Filtering structural variants (SVs) from WGS/WES data is a crucial step in identifying potentially disease-causing mutations. Here's a breakdown of the process:
Challenges with WES data:
Short-read sequencing used in WES makes SV detection less sensitive compared to WGS due to limitations in capturing large genomic rearrangements.
Consider using specific SV detection tools designed for WES data for better accuracy.
General Filtering Steps:
Choose a variant caller: Several tools can detect SVs from WGS/WES data. Popular options include Manta, Delly, and Lumpy.
Quality score filtering: Set a minimum quality score threshold to retain high-confidence SV calls.
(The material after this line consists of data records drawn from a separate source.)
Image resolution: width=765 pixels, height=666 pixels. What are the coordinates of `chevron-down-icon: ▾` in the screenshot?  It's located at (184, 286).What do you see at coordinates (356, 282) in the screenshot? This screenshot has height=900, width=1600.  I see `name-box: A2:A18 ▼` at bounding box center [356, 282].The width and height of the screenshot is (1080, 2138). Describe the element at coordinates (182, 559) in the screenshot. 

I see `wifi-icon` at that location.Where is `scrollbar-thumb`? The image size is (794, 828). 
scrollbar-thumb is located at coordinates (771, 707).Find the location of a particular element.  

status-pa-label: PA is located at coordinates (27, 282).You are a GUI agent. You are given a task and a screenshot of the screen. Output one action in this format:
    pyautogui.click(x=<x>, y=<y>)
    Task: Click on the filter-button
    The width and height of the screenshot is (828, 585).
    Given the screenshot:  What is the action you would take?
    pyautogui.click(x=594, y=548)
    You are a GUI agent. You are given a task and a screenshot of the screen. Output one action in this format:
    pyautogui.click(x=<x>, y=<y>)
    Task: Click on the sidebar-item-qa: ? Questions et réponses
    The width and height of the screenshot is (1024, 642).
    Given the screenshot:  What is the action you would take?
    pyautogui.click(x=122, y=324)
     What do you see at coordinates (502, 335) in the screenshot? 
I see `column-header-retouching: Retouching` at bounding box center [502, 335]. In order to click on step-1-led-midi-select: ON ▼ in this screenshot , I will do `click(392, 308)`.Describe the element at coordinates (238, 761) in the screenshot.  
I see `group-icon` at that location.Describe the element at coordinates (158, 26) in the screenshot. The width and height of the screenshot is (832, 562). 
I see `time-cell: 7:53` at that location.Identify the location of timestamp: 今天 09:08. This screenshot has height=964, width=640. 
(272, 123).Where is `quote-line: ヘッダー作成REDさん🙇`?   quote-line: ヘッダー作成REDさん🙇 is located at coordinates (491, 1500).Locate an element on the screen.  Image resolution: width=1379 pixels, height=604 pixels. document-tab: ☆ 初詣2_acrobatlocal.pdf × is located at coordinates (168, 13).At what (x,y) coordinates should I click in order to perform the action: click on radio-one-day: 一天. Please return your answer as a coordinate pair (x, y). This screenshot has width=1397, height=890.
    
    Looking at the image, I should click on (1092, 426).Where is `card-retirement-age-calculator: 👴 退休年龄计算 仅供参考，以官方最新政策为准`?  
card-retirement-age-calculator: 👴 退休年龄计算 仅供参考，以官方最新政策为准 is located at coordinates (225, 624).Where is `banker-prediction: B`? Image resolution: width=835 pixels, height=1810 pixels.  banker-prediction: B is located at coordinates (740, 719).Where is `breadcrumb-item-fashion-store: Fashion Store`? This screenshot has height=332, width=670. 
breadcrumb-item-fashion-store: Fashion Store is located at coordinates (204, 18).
Quality scores indicate the variant caller's confidence in the identified variant.
Depth filtering: Filter out SVs with low read depth, as these could be artifacts from sequencing errors.
Strand bias filtering: Remove SVs with significant strand bias, where reads supporting the variant come predominantly from one strand.
Database filtering: Exclude SVs present in public databases of known polymorphisms like dbSNP to focus on potentially novel variants.
Functional impact filtering: Annotate the remaining SVs using tools like SIFT or MutationTaster to assess their potential impact on protein function.
Sample-specific filtering: Consider incorporating information about the patient's phenotype and family history to prioritize relevant SVs.
Additional Tips:
Use visualization tools like IGV to inspect SVs in the genomic context.
Consider variant filtering workflows offered by platforms like GATK or specific analysis pipelines designed for SV analysis.
Remember, this is a general guideline. The specific filtering criteria will depend on your research question and the analysis tools you use.